I tried allocating one extra column for the grid in step 3 but this only made the problem worse (-3e303 etc. values). Also I have the error no matter what size I compute it with (very small to very large), so I assume it isn't a memory error (or at least a 'lack of memory' error). Finally the two functions used and their call have been listed below, this has been quickly programmed, so some variables might seem kind of useless - I know. However I'm always open to your comments (plus I'm no expert in C++ - hence this thread).
void size_Grid_Computation(int nVars, int endPoint, int consideredVariable, int * indexes, int &sum, int nChoices)
{
/** Remember to initialize r at 1 !! - we exclude var_0 and var_(m-1) (first and last variables) in this algorithm **/
int endPoint2 = 0;
if (consideredVariable < nVars - 2)
{
for (indexes[consideredVariable] = 0; indexes[consideredVariable] < endPoint; indexes[consideredVariable] ++)
{
endPoint2 = endPoint - indexes[consideredVariable];
size_Grid_Computation(nVars, endPoint2, consideredVariable + 1, indexes, sum, nChoices);
}
}
else
{
for (int i = 0; i < nVars - 2; i++)
{
sum -= indexes[i];
}
sum += nChoices;
return;
}
}
The above function is for the grid size. Below for the grid itself -
void grid_Creation(double* choicesVector, double** varVector, int consideredVariable, int * indexes, int endPoint, int nVars, int &r)
{
if (consideredVariable > nVars-1)
return;
for (indexes[consideredVariable] = 0; indexes[consideredVariable] < endPoint; indexes[consideredVariable]++)
{
if (consideredVariable == nVars - 1)
{
double sum = 0.0;
for (int j = 0; j <= consideredVariable; j++)
{
varVector[r][j] = choicesVector[indexes[j]];
sum += varVector[r][j];
printf("%lf\t", varVector[r][j]);
}
varVector[r][nVars - 1] = 1 - sum;
printf("%lf row %d\n", varVector[r][nVars - 1],r+1);
r += 1;
}
grid_Creation(choicesVector, varVector, consideredVariable + 1, indexes, endPoint - indexes[consideredVariable], nVars, r);
}
}
Finally the call
#include <stdio.h>
#include <stdlib.h>
int main()
{
int nVars = 5;
int gridPrecision = 3;
int sum1 = 0;
int r = 0;
int size = 0;
int * index, * indexes;
index = (int *) calloc(nVars - 1, sizeof(int));
indexes = (int *) calloc(nVars, sizeof(int));
for (index[0] = 0; index[0] < gridPrecision + 1; index[0] ++)
{
size_Grid_Computation(nVars, gridPrecision + 1 - index[0], 1, index, size, gridPrecision + 1);
}
double * Y;
Y = (double *) calloc(gridPrecision + 1, sizeof(double));
for (int i = 0; i <= gridPrecision; i++)
{
Y[i] = (double) i/ (double) gridPrecision;
}
double ** varVector;
varVector = (double **) calloc(size, sizeof(double *));
for (int i = 0; i < size; i++)
{
varVector[i] = (double *) calloc(nVars, sizeof(double *));
}
grid_Creation(Y, varVector, 0, indexes, gridPrecision + 1, nVars - 1, r);
for (int i = 0; i < size; i++)
{
printf("%lf\n", varVector[i][nVars - 1]);
}
}
I left my barbarian 'printf', they help narrow down the problem. Most likely, I have forgotten or butchered one memory allocation. But I can't see which one. Anyway, thanks for the help!

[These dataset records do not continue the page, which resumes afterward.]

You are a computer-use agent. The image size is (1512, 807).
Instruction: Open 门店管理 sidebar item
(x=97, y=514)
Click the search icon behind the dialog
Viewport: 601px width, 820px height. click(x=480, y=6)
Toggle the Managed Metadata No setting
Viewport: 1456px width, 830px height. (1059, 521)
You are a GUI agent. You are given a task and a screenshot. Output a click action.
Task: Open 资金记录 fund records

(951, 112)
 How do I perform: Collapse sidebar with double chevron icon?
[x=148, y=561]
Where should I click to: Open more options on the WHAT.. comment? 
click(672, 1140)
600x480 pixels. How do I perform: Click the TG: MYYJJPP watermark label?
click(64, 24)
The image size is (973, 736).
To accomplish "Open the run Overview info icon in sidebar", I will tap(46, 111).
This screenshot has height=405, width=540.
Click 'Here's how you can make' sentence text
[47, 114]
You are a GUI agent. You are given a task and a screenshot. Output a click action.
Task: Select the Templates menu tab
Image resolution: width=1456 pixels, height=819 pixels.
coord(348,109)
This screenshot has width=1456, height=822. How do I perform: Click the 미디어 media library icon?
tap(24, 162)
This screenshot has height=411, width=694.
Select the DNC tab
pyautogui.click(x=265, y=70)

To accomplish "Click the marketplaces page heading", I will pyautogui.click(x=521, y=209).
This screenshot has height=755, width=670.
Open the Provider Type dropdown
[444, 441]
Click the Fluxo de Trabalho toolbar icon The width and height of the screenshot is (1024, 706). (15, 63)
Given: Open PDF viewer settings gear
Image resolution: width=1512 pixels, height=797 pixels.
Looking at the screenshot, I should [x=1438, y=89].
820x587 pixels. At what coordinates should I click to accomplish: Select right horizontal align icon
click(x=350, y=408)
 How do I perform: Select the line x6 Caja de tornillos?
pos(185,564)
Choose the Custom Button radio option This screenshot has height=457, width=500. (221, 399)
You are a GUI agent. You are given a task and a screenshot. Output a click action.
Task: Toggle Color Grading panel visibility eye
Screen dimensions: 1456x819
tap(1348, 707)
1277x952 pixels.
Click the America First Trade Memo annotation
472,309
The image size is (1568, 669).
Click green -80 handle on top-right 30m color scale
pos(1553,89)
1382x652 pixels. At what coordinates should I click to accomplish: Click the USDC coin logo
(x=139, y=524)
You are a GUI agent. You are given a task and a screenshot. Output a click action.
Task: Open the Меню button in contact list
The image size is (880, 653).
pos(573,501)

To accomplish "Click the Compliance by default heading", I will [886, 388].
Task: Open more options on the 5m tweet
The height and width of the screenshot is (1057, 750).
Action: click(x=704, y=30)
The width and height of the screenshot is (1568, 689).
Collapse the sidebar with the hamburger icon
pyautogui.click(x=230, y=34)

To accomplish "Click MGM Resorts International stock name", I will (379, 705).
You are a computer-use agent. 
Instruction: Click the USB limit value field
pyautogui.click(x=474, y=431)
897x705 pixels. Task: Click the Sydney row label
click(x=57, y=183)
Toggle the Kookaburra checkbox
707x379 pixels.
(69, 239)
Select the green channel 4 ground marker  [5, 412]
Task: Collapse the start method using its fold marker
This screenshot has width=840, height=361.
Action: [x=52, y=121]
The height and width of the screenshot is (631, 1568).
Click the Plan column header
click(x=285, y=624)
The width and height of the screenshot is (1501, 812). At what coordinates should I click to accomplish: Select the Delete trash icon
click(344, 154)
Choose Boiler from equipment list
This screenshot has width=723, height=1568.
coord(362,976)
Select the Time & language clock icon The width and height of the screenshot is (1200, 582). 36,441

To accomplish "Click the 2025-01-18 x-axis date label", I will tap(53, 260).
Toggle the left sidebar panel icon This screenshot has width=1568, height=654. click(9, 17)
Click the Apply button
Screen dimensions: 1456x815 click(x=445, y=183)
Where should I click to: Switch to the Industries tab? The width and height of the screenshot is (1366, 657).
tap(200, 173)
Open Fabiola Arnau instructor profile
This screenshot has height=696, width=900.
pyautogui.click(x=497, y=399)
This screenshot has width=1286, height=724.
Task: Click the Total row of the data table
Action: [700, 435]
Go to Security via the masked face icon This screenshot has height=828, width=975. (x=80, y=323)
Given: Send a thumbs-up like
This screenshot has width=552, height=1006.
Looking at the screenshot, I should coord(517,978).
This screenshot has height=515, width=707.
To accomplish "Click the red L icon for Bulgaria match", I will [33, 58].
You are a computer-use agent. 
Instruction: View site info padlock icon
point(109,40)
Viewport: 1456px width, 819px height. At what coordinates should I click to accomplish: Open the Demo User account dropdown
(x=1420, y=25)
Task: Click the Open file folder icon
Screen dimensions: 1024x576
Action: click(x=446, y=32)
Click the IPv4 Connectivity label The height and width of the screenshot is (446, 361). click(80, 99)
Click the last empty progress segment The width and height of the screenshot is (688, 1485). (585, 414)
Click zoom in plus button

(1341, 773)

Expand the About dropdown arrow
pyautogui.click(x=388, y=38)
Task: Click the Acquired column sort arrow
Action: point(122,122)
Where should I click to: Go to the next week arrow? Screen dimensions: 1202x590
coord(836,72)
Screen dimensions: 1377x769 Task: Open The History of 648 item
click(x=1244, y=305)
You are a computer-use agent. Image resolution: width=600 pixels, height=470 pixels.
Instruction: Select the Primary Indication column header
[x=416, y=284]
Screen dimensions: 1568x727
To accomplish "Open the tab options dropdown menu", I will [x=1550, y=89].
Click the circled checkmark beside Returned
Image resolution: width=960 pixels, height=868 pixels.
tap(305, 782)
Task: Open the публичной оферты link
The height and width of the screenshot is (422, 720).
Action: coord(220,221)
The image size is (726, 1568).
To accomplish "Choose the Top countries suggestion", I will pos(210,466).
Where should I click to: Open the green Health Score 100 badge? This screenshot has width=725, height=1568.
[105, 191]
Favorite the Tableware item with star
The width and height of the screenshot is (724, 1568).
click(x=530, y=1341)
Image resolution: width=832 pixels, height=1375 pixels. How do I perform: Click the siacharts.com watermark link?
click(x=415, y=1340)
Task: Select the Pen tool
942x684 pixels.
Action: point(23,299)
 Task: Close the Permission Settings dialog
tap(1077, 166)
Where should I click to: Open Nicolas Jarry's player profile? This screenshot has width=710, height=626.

It seems to me that you have a principal mis-design, namely your 2D array. What you are programming here is not a 2D array but an emulation of it. It only makes sense if you want to have a sort of sparse data structure where you may leave out parts. In your case it looks as if it is just a plain old matrix that you need.
Nowadays it is neither appropriate in C nor in C++ to program like this.
In C, since that seems what you are after, inside functions you declare matrices even with dynamic bounds as
double A[n][m];
If you fear that this could smash your "stack", you may allocate it dynamically
double (*B)[m] = malloc(sizeof(double[n][m]));
You pass such beasts to functions by putting the bounds first in the parameter list
void toto(size_t n, size_t m, double X[n][m]) {
...
}
Once you have clean and readable code, you will find your bug much easier.